Exercise — In the entries below, find the line with "Open Government Declaration (191, 960)" and the line with "Real Snakes.io (695, 181)"; give again those lines and every line between them, exactly.
○ ○ ○ ○ ○
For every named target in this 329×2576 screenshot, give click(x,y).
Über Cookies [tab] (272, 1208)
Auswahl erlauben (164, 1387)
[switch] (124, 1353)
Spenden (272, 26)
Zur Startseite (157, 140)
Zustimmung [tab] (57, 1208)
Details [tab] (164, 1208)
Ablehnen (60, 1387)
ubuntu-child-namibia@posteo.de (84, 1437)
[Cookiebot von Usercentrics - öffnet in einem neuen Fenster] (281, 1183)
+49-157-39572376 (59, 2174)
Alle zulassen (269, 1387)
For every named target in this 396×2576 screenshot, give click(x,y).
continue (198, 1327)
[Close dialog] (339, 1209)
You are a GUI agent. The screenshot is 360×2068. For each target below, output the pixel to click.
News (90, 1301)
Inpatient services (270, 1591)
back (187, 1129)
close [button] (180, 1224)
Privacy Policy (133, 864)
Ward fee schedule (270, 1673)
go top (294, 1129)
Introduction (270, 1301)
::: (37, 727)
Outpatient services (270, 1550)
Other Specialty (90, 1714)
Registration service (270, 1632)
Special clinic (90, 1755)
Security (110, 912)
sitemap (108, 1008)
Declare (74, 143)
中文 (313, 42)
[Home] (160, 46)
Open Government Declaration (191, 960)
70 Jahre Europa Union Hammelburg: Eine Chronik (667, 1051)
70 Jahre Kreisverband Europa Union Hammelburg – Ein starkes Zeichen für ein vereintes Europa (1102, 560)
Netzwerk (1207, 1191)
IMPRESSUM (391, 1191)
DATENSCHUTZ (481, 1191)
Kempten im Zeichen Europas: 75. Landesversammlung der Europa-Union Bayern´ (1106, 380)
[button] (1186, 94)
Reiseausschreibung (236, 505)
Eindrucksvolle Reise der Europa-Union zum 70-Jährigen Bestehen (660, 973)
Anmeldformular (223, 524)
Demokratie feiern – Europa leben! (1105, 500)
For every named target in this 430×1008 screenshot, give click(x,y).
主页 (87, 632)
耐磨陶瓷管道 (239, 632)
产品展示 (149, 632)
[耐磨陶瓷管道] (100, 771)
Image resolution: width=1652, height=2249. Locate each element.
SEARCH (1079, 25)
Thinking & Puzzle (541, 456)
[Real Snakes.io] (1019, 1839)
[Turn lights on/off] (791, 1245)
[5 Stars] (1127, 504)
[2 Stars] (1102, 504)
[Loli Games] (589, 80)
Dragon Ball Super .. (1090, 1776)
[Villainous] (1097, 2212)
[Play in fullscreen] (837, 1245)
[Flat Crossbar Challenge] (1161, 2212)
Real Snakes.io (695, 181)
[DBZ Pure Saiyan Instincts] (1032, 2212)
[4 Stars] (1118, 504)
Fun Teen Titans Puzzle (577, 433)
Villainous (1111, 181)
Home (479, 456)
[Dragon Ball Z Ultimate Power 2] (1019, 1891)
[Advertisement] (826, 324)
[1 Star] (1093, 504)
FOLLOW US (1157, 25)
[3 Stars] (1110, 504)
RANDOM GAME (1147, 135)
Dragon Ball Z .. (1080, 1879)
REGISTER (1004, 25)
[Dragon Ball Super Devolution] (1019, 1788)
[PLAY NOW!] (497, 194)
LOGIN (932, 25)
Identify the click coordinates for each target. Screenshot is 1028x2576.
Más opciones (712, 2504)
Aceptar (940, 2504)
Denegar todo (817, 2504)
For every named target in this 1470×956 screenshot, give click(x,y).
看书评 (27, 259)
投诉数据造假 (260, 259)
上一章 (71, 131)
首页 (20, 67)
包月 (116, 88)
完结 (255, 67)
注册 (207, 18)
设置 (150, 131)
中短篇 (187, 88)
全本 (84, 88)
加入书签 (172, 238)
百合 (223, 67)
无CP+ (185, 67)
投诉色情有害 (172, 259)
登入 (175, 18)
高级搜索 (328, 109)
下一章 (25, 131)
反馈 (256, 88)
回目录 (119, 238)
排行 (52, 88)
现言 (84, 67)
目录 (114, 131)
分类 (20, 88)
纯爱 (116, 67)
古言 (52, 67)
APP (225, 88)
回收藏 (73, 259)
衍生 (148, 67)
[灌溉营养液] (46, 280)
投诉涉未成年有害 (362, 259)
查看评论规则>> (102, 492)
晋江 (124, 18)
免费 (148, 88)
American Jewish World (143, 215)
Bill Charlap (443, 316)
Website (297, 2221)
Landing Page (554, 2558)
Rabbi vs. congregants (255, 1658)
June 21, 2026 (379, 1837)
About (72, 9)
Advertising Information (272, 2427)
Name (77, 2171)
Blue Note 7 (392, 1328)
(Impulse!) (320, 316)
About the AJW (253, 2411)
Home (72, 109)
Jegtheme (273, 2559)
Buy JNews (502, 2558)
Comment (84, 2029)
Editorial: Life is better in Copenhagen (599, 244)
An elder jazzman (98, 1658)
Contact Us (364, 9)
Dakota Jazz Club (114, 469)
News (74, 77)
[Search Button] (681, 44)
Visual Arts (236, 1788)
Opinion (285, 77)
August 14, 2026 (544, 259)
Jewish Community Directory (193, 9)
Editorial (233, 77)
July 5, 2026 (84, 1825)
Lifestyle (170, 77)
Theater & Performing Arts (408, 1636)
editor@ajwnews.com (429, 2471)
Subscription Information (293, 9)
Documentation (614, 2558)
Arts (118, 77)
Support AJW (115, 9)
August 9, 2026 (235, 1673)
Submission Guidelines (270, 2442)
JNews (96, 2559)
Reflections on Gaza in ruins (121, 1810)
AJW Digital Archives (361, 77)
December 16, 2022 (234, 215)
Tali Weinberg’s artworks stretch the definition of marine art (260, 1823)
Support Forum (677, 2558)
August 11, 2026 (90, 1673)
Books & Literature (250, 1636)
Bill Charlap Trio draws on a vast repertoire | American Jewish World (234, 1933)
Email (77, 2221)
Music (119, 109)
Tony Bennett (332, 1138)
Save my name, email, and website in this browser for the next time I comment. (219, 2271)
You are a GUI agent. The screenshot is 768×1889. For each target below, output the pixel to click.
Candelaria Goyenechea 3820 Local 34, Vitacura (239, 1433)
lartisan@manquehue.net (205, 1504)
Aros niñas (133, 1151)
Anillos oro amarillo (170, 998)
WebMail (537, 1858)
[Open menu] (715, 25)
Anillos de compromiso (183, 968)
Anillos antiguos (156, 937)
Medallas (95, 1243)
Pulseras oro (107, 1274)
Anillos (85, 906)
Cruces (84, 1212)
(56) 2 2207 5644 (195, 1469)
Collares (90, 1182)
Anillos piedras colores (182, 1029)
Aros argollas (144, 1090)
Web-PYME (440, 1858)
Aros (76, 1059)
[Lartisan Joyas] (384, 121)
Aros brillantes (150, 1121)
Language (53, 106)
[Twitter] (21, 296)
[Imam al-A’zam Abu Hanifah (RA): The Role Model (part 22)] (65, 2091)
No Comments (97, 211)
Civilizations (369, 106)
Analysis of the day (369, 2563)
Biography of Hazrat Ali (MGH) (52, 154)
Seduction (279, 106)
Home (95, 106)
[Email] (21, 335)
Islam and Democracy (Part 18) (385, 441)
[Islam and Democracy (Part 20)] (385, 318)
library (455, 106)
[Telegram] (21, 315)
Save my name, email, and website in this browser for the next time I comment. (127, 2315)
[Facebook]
○ ○ ○ ○ ○
Reply to the exercise —
Open Government Declaration (191, 960)
70 Jahre Europa Union Hammelburg: Eine Chronik (667, 1051)
70 Jahre Kreisverband Europa Union Hammelburg – Ein starkes Zeichen für ein vereintes Europa (1102, 560)
Netzwerk (1207, 1191)
IMPRESSUM (391, 1191)
DATENSCHUTZ (481, 1191)
Kempten im Zeichen Europas: 75. Landesversammlung der Europa-Union Bayern´ (1106, 380)
[button] (1186, 94)
Reiseausschreibung (236, 505)
Eindrucksvolle Reise der Europa-Union zum 70-Jährigen Bestehen (660, 973)
Anmeldformular (223, 524)
Demokratie feiern – Europa leben! (1105, 500)
For every named target in this 430×1008 screenshot, give click(x,y).
主页 (87, 632)
耐磨陶瓷管道 (239, 632)
产品展示 (149, 632)
[耐磨陶瓷管道] (100, 771)
Image resolution: width=1652, height=2249. Locate each element.
SEARCH (1079, 25)
Thinking & Puzzle (541, 456)
[Real Snakes.io] (1019, 1839)
[Turn lights on/off] (791, 1245)
[5 Stars] (1127, 504)
[2 Stars] (1102, 504)
[Loli Games] (589, 80)
Dragon Ball Super .. (1090, 1776)
[Villainous] (1097, 2212)
[Play in fullscreen] (837, 1245)
[Flat Crossbar Challenge] (1161, 2212)
Real Snakes.io (695, 181)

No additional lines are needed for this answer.